Worried about the outstanding number of American visas held by people in Ebola-stricken countries, a controversial immigrant studies group thinks the Obama administration should restrict travel to the United States.
The Center for Immigration Studies (CIS) says there have been 13,500 visas issued to people in the three countries primarily affected by Ebola – Guinea, Liberia and Sierra Leon – and worries that contagious residents could potentially use those visas to seek medical help in the US and possibly trigger further outbreaks.
The controversial non-partisan group, which seeks immigration reduction in the United States, said on Wednesday that it used government statistics to draw its conclusion about the number of outstanding visas.

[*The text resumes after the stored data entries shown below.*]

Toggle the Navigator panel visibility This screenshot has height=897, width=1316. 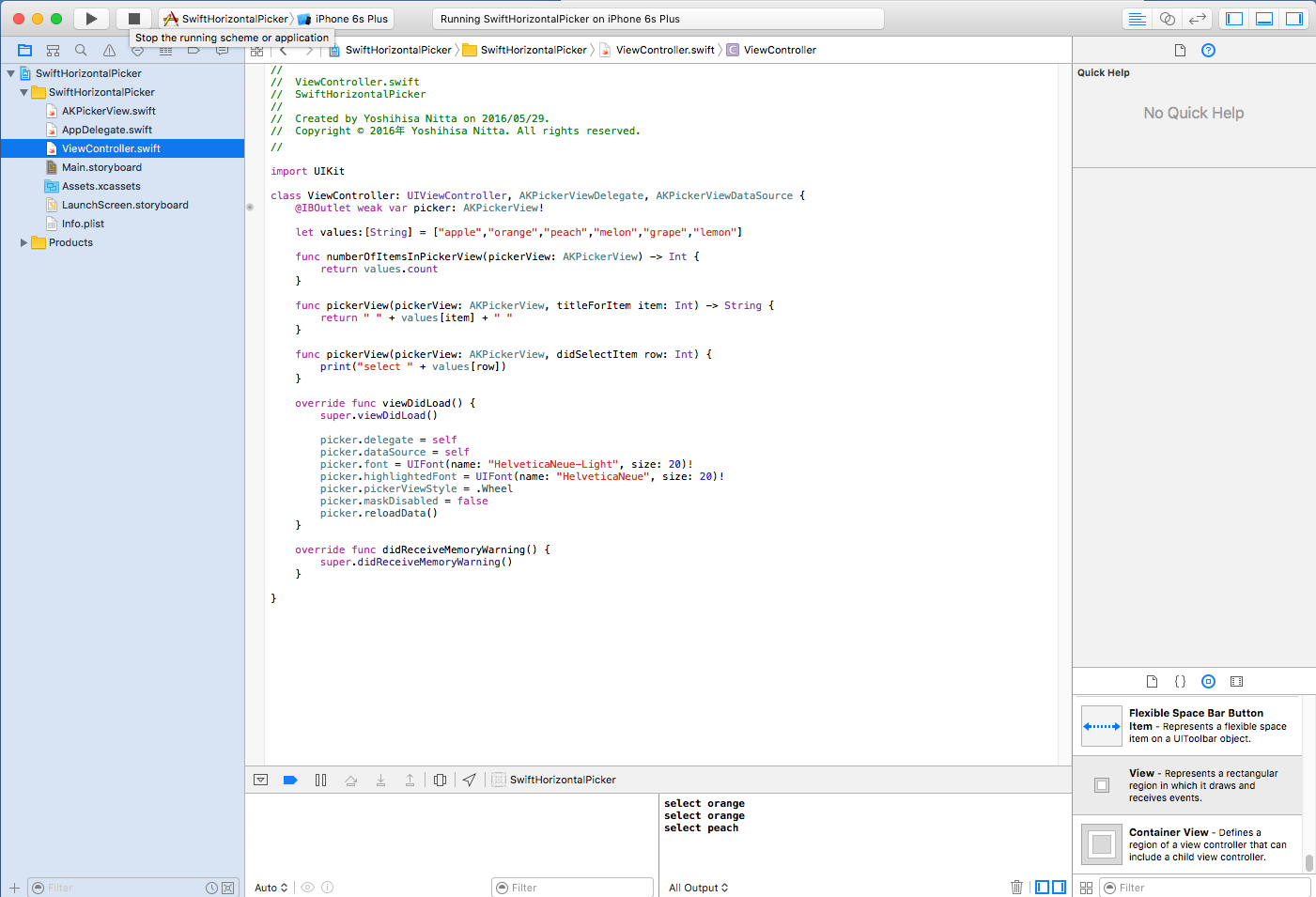pos(1234,19)
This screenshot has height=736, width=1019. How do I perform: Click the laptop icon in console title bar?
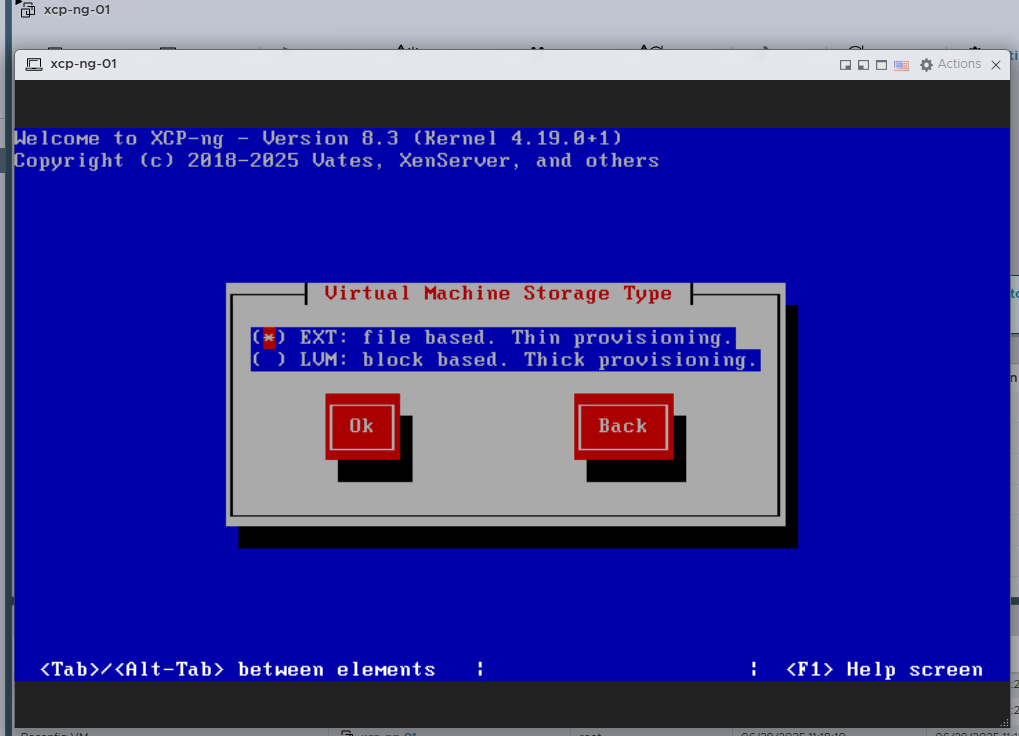point(34,64)

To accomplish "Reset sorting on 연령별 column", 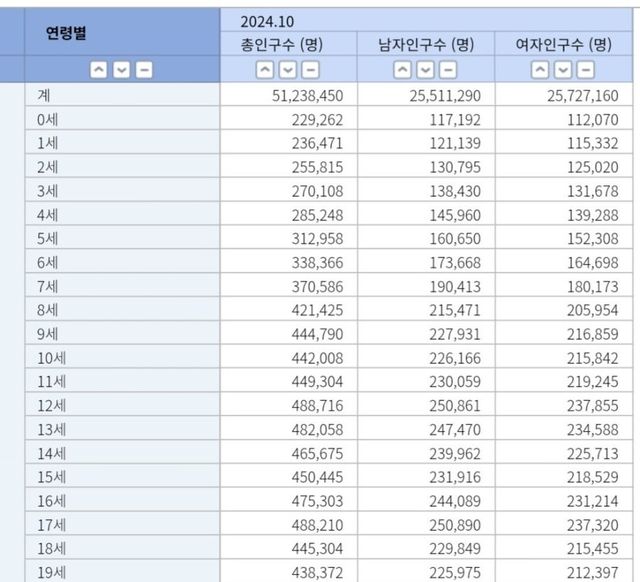I will [x=144, y=70].
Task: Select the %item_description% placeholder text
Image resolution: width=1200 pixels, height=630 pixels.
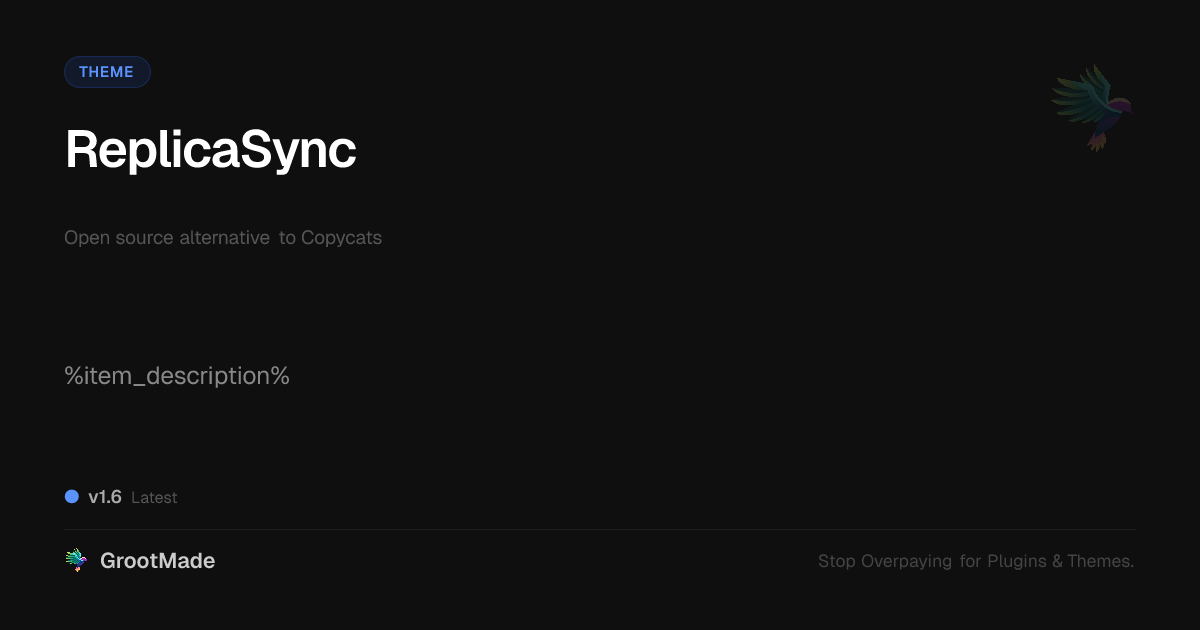Action: 177,376
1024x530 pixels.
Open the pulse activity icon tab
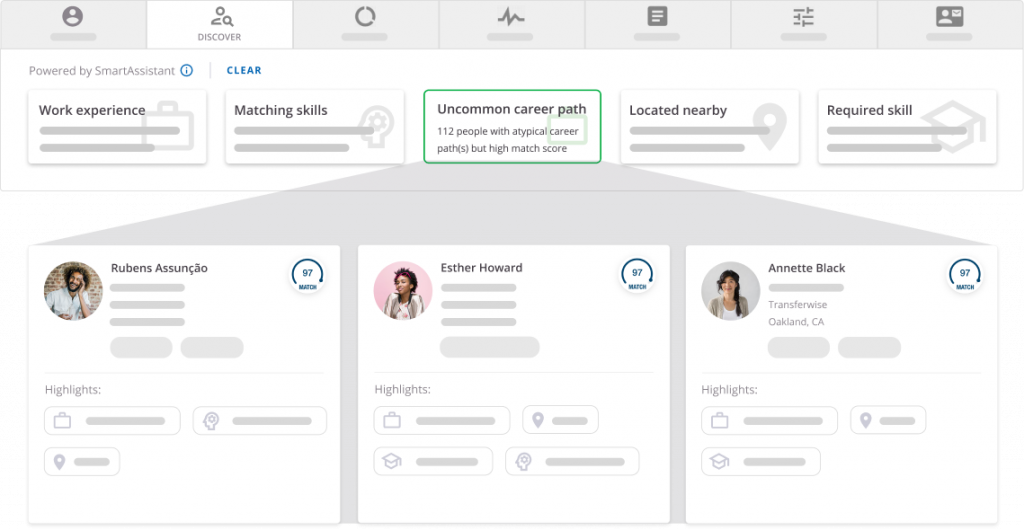pyautogui.click(x=511, y=24)
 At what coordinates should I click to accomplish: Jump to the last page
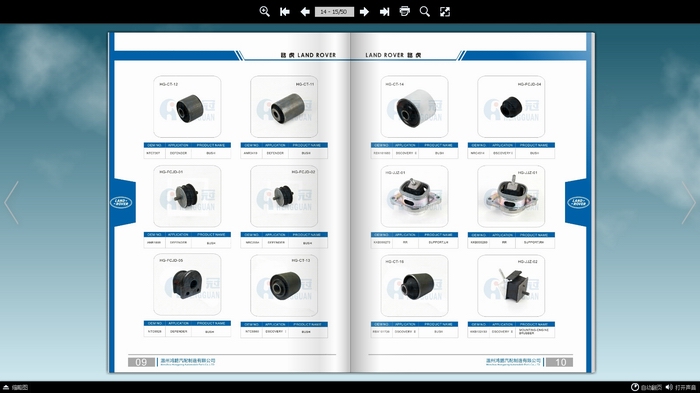click(384, 12)
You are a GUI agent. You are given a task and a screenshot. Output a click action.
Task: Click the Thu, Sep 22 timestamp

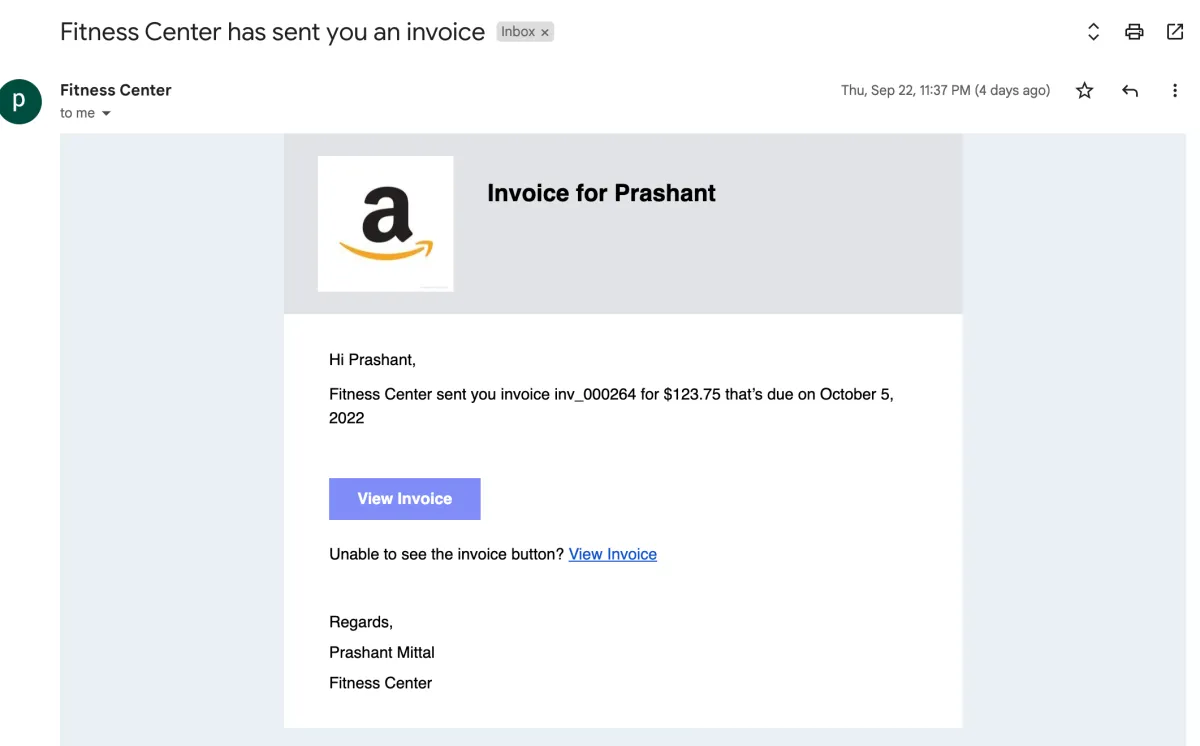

“Using 2013 non-immigrant visa issuance statistics and information on visa validity periods, I estimate that there are about 5,000 people from Sierra Leone, 5,000 people from Guinea, and 3,500 from Liberia who have valid non-immigrant visas to enter the United States,” said Jessica Vaughan, policy director at CIS.
Those statistics, however, cannot be verified on the Department of State’s own US Visas website, which shows that in 2013 only 552 travel visas were issued to people in Guinea, 2,332 to people in Liberia, and 1,369 to people in Sierra Leone – making for a total of 5,252 visas. The data does not show how many are still valid in 2014, as visas can expire after one or two years.
Still, CIS’ Vaughan maintains that President Obama and “his immigration agencies have the authority and the responsibility to deny admission to any alien that has a communicable disease.”
Alarm over Ebola has increased in some circles since the US Centers for Disease Control and Prevention (CDC) confirmed on Tuesday that a man tested positive for the virus within the US.
“This is the first patient diagnosed outside of Africa to our knowledge with this particular strain of Ebola,” CDC director Thomas Frieden said.
Since the Ebola outbreak in West Africa began, the death toll has risen to 3,338 of 7,178 registered cases, according to the latest figures from the World Health Organization.